The key sectors to watch

If you are following the race as it unfolds, the main roads to focus on are Moskesstraat, Holstheide and S-Bocht Overijse.

Moskesstraat is where the race can become most visibly selective. Its cobbled surface and uphill drag make it one of the best places for forcing errors and stretching the group.

Holstheide matters because it returns again and again. Repeated efforts there can slowly wear riders down even if the race does not explode immediately.

S-Bocht Overijse is central because it frames the finish. It is close enough to the line to reward timing and punch, and it makes it harder for a larger group to arrive together in perfect order.

Together, those roads give Brabantse Pijl Women its distinctive feel. The difficulty is layered rather than theatrical. The route keeps applying pressure until only the most complete riders are left with a realistic chance.

OVERIJSE, BELGIUM - APRIL 14: Sprint / Arrival / Ruth Winder of United States and Team Trek - Segafredo, Demi Vollering of Netherlands and Team SD Worx & Elisa Balsamo of Italy and Team Valcar - Travel & Service during the 6th De Brabantse Pijl - La Flèche Brabançonne 2021, Women's Elite a 127,3km race from Lennik to Overijse 107m / #BPWomen / #BP21 / @FlandersClassic / on April 14, 2021 in Overijse, Belgium. (Photo by Mark Van Hecke/Getty Images)

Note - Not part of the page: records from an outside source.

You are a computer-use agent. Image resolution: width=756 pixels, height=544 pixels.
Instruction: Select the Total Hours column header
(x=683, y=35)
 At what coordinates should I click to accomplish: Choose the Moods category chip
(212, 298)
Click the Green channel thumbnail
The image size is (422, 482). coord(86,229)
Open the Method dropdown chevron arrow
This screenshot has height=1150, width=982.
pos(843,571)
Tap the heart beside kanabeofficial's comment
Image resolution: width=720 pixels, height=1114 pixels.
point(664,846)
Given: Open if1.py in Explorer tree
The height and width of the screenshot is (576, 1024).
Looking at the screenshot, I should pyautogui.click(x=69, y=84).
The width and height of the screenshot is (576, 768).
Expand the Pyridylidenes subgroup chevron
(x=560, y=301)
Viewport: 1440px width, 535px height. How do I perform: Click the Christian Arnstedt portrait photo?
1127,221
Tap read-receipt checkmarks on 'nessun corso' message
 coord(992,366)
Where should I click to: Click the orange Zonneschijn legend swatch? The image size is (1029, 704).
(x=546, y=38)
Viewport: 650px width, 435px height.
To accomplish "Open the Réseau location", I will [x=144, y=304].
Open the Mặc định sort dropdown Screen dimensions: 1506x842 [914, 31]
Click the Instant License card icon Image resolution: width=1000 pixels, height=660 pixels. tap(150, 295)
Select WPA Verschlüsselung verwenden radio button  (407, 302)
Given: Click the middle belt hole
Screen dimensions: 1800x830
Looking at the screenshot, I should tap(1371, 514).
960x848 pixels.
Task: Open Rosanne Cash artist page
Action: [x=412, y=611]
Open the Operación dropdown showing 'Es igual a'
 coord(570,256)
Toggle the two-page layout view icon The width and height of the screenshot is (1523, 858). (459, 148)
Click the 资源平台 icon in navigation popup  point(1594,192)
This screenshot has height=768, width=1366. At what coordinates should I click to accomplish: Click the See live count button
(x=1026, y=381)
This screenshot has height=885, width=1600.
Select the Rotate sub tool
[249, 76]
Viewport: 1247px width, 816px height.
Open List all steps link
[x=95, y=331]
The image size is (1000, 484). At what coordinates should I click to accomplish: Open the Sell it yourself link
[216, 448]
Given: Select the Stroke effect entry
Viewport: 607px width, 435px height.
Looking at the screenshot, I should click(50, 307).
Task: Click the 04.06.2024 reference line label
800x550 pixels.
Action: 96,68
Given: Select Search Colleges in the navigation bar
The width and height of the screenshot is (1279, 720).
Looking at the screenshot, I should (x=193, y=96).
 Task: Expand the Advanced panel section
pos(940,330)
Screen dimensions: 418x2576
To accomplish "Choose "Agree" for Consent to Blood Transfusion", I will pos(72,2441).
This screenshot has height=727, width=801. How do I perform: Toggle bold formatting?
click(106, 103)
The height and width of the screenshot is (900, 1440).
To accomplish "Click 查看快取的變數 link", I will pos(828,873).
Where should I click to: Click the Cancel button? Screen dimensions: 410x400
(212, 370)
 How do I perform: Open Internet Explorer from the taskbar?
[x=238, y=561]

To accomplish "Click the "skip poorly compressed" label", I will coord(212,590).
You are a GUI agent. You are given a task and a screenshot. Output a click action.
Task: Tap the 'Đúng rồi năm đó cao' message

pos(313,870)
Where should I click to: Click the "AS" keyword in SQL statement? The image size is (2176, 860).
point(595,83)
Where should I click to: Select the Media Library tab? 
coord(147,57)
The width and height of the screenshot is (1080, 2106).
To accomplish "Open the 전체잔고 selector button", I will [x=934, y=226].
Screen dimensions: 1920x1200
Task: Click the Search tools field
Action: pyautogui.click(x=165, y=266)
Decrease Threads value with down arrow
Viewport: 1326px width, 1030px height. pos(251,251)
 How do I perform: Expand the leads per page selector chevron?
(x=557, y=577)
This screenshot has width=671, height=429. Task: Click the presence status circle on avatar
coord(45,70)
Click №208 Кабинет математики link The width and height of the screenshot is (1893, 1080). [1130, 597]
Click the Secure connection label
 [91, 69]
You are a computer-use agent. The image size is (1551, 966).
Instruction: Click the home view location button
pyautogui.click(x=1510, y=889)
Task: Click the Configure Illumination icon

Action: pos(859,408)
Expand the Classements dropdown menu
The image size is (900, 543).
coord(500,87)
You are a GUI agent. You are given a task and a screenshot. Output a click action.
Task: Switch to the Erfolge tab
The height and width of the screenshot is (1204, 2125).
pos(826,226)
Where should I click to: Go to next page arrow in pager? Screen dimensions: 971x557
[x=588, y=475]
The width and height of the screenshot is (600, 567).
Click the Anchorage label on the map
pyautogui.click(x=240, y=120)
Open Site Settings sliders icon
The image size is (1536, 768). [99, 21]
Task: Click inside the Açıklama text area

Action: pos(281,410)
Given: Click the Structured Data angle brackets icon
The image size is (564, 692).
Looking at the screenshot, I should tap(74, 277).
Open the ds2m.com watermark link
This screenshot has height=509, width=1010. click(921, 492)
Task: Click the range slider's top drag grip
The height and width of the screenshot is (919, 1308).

What kind of race should this produce?

This route usually points towards a reduced-group finish or a late solo move rather than a full sprint. The repeated climbs and technical nature of the circuits tend to make the race selective enough that only a relatively small front group survives into the closing kilometres. The finish in Overijse, coming after the final S-Bocht, further discourages the idea of a straightforward bunch sprint.

That does not mean the strongest attacker automatically wins. Brabantse Pijl Women can still become tactical if several favourites mark one another too closely. But even in those editions, the route usually ensures that only riders with real punch and endurance remain in contention.

In that sense, the 2026 course does exactly what this race should do. It continues the transition from the northern spring towards the Ardennes without losing its own personality. It rewards riders who are versatile, tough and tactically alert, and it gives the race a finale that is selective without becoming predictable.

For readers following that wider spring transition, ProCyclingUK’s Amstel Gold Race Women history guide is another useful companion piece, because that race often follows naturally in the conversation about which riders are carrying form forward from Brabantse Pijl.

Final thoughts on the Brabantse Pijl Women 2026 route

The 2026 route does not need reinvention because the current formula already works. Lennik to Overijse, then repeated laps featuring Hertstraat, Moskesstraat, Holstheide and S-Bocht, gives Brabantse Pijl Women a clear identity and a strong place in the calendar. The race should once again favour puncheurs, aggressive all-rounders and riders who can stay calm through a tense, attritional finale.

For anyone following the spring as a whole, this is one of the more revealing route guides on the calendar. Brabantse Pijl Women often shows who has the sharpness for what comes next, while still being a demanding target in its own right.